What to produce
Reproduce the podcast text, everything from "- Matt Young" down to "Improvised Star Trek.", and swap "the Dark Lord" for "the Shadow King".

Text section

####################

Niekamp, Young, and Rifai are improv comedians from the Chicago area who have performed together for more than a decade prior to Hello From the Magic Tavern. They worked together on the weekly satire show Whirled News Tonight at the iO Theater, in which they would improvise scenes based on newspaper clippings. Nearly all of the guest stars interviewed on the podcast each week are also improv comedians from Chicago.

==Cast==

===Regular cast===
- Arnie Niekamp as a fictionalized version of himself. Arnie is the host of the podcast. The character is an audience surrogate who leads the podcast's interviews and guides listeners through the magical land of Foon, and also often serves as the straight man to Usidore and Chunt. The real Niekamp had previously hosted other comedic podcasts prior to Hello From the Magic Tavern, and is a writer for the video games You Don't Know Jack and Fibbage, both by Jackbox Games.
- Adal Rifai as Chunt, a shapeshifter who usually takes the form of a badger. During the show's earlier episodes, Rifai moved to Chicago to pursue acting and received a scholarship to The Second City improvisational comedy school. His classmates there encouraged him to enroll in classes at the iO Theater. After graduating there, he was placed on a few improv teams, and eventually began performing at the Whirled News Tonight. Rifai, along with Erin Kief and John Patrick Coan, both of whom have guested on Hello from the Magic Tavern, hosts another comedy podcast called Hey Riddle Riddle.
- Matt Young as Usidore the Blue, a loud and boisterous wizard who constantly speaks of his quest to defeat a villain named "the Dark Lord". In each episode, he introduces himself by his extremely-long full name: "I am Usidore! Wizard of the 12th Realm of Ephysiyies, Master of Light and Shadow, Manipulator of Magical Delights, Devourer of Chaos, Champion of the Great Halls of Terr’akkas. The elves know me as Fi’ang Yalok. The dwarves know me as Zoenen Hoogstandjes. And I am also known in the Northeast as Gaismunēnas Meistar." Young also appears in the comedic podcast Improvised Star Trek.

####################

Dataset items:
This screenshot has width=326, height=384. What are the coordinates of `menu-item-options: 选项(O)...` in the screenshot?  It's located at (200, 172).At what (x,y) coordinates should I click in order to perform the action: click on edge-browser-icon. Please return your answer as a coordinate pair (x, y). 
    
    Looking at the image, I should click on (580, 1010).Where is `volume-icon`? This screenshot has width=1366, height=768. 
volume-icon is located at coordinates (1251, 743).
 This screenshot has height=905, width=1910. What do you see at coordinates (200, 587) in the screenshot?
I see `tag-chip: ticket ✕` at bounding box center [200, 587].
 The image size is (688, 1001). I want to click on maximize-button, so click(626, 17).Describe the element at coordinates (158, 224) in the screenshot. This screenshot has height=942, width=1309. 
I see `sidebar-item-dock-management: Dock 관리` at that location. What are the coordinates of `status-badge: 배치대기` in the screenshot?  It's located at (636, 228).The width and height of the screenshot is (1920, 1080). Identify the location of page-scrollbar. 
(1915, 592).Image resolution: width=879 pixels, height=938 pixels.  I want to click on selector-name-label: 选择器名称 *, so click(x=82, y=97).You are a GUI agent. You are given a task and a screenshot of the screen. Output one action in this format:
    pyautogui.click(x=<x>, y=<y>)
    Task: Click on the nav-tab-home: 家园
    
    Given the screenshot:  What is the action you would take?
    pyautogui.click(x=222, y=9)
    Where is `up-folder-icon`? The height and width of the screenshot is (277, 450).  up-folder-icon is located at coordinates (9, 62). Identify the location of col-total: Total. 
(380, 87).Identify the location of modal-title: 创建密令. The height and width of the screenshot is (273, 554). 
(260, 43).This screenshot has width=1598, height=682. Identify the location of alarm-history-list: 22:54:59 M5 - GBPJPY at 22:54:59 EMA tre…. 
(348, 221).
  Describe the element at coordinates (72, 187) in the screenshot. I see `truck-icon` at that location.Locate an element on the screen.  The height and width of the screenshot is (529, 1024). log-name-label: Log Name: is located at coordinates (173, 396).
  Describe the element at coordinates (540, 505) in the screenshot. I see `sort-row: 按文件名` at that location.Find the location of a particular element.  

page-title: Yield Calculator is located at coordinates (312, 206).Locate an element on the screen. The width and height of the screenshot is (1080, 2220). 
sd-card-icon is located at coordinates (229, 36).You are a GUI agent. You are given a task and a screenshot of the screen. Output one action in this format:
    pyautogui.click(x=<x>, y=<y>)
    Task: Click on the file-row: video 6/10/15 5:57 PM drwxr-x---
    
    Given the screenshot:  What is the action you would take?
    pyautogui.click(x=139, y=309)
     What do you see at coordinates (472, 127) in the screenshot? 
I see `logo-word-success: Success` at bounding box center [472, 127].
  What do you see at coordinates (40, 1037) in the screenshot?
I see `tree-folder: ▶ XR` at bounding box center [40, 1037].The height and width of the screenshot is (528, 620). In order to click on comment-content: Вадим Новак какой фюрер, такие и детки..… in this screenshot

####################

Answer to this problem
- Matt Young as Usidore the Blue, a loud and boisterous wizard who constantly speaks of his quest to defeat a villain named "the Shadow King". In each episode, he introduces himself by his extremely-long full name: "I am Usidore! Wizard of the 12th Realm of Ephysiyies, Master of Light and Shadow, Manipulator of Magical Delights, Devourer of Chaos, Champion of the Great Halls of Terr’akkas. The elves know me as Fi’ang Yalok. The dwarves know me as Zoenen Hoogstandjes. And I am also known in the Northeast as Gaismunēnas Meistar." Young also appears in the comedic podcast Improvised Star Trek.